SINGAPORE—Asia’s stock markets edged higher on Tuesday, cautiously adding to gains made with an improvement in U.S. President Donald Trump’s health, although bonds and the dollar nursed losses.
Trump returned to the White House on Monday after a three-night hospital stay for treatment for COVID-19 and said he felt “real good.”
“Don’t let it dominate your life,” Trump posted to Twitter. “We have developed, under the Trump Administration, some really great drugs & knowledge. I feel better than I did 20 years ago!”
S&P 500 futures traded steady early in the Asian session, after the best daily gain on the S&P 500 index in a month overnight. Oil held sharp overnight gains.
MSCI’s broadest index of Asia-Pacific shares outside Japan rose 0.2 percent to a two-week high. Japan’s Nikkei rose 0.4 percent. South Korea’s Kospi rose 0.6 percent and futures point to a positive open in Hong Kong.
Australia’s ASX 200 dipped 0.2 percent in early trade. China’s markets remain closed for a holiday.
“There’s some tentativeness,” said Michael McCarthy, chief market strategist at brokerage CMC Markets in Sydney, especially in Australia ahead of a central bank meeting at 0330 GMT followed by the government’s budget in the evening.
Asian markets on Monday unwound most of a Friday selloff in the wake of Trump’s COVID-19 diagnosis. With his improvement, Wall Street rallied sharply overnight with, energy, tech and healthcare stocks leading. The Dow rose 1.7 percent, the S&P 500 1.8 percent and the Nasdaq 2.3 percent.
Bond markets also joined in, with the safe-haven asset being sold—especially at the long end—in line with the optimistic mood. The yield on U.S. 30-year government bonds rose 10 basis points to a four month high of 1.5930 percent.

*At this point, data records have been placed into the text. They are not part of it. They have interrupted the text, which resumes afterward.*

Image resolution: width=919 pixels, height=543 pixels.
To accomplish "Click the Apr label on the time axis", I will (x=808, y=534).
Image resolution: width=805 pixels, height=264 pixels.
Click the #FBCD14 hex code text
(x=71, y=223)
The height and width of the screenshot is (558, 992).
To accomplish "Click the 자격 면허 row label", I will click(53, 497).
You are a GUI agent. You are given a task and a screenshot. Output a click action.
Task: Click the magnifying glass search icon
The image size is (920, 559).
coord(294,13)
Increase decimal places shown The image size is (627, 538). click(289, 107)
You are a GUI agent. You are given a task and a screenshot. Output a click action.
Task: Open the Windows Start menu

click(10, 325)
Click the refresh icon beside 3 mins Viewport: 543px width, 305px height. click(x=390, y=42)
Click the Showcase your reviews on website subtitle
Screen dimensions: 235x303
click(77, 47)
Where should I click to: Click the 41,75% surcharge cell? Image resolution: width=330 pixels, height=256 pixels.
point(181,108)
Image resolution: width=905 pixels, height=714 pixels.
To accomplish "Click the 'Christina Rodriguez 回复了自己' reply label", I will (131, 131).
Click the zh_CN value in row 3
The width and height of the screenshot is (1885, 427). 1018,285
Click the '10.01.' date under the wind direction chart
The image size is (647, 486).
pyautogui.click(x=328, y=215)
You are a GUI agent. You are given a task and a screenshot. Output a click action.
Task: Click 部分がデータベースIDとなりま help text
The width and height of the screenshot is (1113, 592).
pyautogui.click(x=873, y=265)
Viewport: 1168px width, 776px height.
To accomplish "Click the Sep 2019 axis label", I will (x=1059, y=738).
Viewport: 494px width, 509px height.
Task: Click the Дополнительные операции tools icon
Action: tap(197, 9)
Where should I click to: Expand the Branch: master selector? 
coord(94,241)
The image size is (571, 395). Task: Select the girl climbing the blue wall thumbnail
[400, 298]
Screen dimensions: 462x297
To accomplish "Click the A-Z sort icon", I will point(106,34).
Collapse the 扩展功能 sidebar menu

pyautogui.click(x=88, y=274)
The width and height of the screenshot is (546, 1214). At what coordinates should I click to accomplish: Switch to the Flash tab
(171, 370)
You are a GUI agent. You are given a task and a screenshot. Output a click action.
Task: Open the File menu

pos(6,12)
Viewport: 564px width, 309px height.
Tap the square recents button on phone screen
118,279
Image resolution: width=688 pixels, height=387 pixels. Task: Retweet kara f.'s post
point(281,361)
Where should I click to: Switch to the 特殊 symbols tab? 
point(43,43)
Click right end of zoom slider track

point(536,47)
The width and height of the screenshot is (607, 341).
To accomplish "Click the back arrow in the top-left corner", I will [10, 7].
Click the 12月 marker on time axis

Benchmark 10-year yields hit a more than five-week high, and held there in early Asian trade at 0.7784 percent.
“Improved near-term stimulus prospects and then potentially bigger deficits under a Biden presidency that has the benefit of clean sweep, are behind the yield gains here,” said Ray Attrill, head of FX strategy at National Australia Bank in Sydney.
In currency markets, the dollar was under pressure on other majors apart from the yen, since higher yields can often draw flows from Japan.
The yen last traded steady at 105.73 per dollar. The risk-sensitive Australian and New Zealand dollars edged ahead, with the Aussie last up 0.1 percent at $0.7191 and the kiwi at $0.6651.
The euro was just below a two-week high hit overnight at $1.1789.
Oil jumped more than 5 percent overnight and held there in Asia, supported by optimism surrounding Trump’s health and a supply squeeze owing to a strike at Norwegian oilfields.
U.S. crude was last steady at $39.25. Brent crude rose 0.2 percent to $41.36. Gold was steady at $1,912 an ounce.